§ **EXCERPTED DATA**:
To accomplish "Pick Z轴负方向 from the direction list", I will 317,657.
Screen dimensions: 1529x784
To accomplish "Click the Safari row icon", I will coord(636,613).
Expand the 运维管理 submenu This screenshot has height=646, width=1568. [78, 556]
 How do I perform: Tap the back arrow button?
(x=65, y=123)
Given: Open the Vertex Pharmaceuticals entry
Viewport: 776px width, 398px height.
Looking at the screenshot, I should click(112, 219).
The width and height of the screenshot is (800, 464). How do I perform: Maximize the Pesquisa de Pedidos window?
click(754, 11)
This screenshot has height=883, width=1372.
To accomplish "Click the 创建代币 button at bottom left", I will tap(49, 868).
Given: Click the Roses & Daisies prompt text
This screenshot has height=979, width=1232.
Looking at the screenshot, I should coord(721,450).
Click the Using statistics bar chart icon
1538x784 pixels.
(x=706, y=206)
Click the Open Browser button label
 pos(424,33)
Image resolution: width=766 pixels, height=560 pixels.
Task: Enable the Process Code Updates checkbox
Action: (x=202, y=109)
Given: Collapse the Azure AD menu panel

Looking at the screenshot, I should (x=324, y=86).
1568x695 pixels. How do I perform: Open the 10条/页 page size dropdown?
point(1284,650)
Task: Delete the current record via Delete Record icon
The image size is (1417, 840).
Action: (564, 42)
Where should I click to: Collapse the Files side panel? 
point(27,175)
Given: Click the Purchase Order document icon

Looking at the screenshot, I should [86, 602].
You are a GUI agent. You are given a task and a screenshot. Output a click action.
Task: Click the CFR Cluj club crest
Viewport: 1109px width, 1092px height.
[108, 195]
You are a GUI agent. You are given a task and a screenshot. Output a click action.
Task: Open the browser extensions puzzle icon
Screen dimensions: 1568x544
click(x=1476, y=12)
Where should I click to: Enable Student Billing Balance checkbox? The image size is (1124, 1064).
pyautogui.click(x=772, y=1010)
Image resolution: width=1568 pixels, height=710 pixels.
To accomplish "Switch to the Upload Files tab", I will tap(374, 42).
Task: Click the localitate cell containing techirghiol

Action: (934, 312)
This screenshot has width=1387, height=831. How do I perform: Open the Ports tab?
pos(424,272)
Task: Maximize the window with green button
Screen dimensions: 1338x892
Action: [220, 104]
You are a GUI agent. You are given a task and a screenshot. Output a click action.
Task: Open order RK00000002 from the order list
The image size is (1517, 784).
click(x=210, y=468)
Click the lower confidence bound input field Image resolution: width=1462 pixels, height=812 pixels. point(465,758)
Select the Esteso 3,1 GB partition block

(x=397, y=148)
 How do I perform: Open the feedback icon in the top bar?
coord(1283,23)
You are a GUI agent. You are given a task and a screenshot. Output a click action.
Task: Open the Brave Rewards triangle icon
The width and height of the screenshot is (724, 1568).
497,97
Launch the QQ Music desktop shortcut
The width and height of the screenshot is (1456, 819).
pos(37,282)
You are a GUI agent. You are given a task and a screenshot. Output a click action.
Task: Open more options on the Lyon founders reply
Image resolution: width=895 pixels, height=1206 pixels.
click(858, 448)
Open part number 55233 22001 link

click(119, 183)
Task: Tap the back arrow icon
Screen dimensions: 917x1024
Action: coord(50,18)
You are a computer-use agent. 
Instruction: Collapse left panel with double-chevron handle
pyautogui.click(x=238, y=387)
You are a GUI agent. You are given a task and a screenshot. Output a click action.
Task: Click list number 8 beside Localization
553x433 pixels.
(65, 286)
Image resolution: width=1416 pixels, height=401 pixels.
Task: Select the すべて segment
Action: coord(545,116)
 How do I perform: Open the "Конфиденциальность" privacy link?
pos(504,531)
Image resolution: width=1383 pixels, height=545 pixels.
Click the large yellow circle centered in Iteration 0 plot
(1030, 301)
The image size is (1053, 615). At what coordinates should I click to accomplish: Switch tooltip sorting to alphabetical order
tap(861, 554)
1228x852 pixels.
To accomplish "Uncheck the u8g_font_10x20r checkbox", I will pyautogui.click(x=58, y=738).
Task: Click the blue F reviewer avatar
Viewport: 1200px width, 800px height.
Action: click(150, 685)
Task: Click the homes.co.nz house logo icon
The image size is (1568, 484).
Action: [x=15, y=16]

§ **GIVEN EXERCISE**:
How many of the lines above contain the word "window"? Reply with the number alone.

§ **RESPONSE BELOW**:
2